Location
- 100 Shark Drive Port St. Joe, Florida United States 29°47′18″N 85°17′25″W﻿ / ﻿29.78833°N 85.29028°W

Information
- Type: Public
- School district: Gulf County Schools
- NCES School ID: 120069000868
- Principal: Josh Dailey
- Faculty: 31.70 (on FTE basis)
- Grades: 6 to 12
- Enrollment: 512 (2022-23)
- Student to teacher ratio: 16.15
- Colors: Gold and purple
- Nickname: Sharks
- Website: Official Homepage

= Port St. Joe High School =

Public high school in Florida, United States

Port St. Joe High School (PSJHS) is located in Port St. Joe, Florida. The school's athletic teams are known as the Sharks. It is a part of Gulf County Schools.

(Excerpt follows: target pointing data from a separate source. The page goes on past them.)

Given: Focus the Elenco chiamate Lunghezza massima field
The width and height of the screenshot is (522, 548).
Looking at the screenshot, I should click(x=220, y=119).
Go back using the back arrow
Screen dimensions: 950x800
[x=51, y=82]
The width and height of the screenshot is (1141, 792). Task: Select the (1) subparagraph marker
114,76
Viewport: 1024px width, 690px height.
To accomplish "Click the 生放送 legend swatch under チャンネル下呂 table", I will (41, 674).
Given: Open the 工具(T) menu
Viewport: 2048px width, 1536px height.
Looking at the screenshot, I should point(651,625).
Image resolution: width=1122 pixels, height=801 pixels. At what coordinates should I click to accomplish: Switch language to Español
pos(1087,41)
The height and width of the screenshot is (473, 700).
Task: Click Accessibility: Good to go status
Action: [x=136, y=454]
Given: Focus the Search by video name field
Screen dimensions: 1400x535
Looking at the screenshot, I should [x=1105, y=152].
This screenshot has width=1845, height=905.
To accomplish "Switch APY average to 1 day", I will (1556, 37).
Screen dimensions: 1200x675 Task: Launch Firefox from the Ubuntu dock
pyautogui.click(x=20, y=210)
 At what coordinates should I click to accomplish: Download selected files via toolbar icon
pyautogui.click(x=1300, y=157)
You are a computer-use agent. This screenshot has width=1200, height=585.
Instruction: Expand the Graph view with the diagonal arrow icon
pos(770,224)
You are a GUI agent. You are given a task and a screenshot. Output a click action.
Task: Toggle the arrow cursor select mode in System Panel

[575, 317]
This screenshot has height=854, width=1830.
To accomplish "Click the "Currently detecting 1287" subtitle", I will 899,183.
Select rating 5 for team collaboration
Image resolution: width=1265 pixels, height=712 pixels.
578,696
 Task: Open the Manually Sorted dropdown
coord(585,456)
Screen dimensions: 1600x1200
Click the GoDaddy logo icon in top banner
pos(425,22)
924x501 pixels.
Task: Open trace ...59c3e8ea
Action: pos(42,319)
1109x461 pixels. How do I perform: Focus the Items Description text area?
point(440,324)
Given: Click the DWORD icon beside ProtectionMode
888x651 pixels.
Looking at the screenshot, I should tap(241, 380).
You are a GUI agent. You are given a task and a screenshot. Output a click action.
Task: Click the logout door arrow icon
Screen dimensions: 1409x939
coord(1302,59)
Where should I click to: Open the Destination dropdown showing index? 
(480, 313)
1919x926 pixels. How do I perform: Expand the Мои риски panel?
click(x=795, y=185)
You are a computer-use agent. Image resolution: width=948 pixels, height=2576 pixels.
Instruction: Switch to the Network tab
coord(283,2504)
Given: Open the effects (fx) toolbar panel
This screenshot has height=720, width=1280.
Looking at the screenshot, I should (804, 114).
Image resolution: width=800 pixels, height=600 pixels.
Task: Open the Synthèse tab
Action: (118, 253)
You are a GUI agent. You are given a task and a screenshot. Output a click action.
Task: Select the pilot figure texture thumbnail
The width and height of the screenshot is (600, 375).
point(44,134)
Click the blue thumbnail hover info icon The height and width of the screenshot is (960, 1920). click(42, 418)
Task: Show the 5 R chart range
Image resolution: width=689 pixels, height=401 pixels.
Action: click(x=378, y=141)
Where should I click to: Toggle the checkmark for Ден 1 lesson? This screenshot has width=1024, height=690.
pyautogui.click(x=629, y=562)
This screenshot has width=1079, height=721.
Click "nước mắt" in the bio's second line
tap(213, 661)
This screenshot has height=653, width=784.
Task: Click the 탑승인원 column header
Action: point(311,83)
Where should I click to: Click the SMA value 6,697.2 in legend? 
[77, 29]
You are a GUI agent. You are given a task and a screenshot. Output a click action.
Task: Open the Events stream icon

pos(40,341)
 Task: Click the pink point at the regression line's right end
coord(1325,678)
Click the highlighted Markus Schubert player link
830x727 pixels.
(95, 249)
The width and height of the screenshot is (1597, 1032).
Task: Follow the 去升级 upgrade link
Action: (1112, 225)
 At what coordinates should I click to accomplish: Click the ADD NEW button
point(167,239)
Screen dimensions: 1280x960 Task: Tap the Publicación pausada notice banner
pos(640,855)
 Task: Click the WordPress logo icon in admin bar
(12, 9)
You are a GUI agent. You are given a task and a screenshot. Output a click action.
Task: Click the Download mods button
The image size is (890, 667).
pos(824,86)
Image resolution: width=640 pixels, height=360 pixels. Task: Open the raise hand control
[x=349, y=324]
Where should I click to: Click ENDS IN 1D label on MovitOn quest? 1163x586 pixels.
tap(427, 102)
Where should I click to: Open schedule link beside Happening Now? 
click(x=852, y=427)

A previous building opened in the 1950s, and it later became the elementary school. The current facility opened in 1968. The school building was damaged by Hurricane Michael in 2018. Prior to Hurricane Michael, it had about 700 students. In 2019, the student count was 485, with some of the students being children of construction workers who moved to the area after the hurricane.

As of 2018 the Gulf County schools Mexico Beach students are assigned to are in Port St. Joe.

==Academic performance==
It was A-rated three consecutive years as of the 2016–17 school year.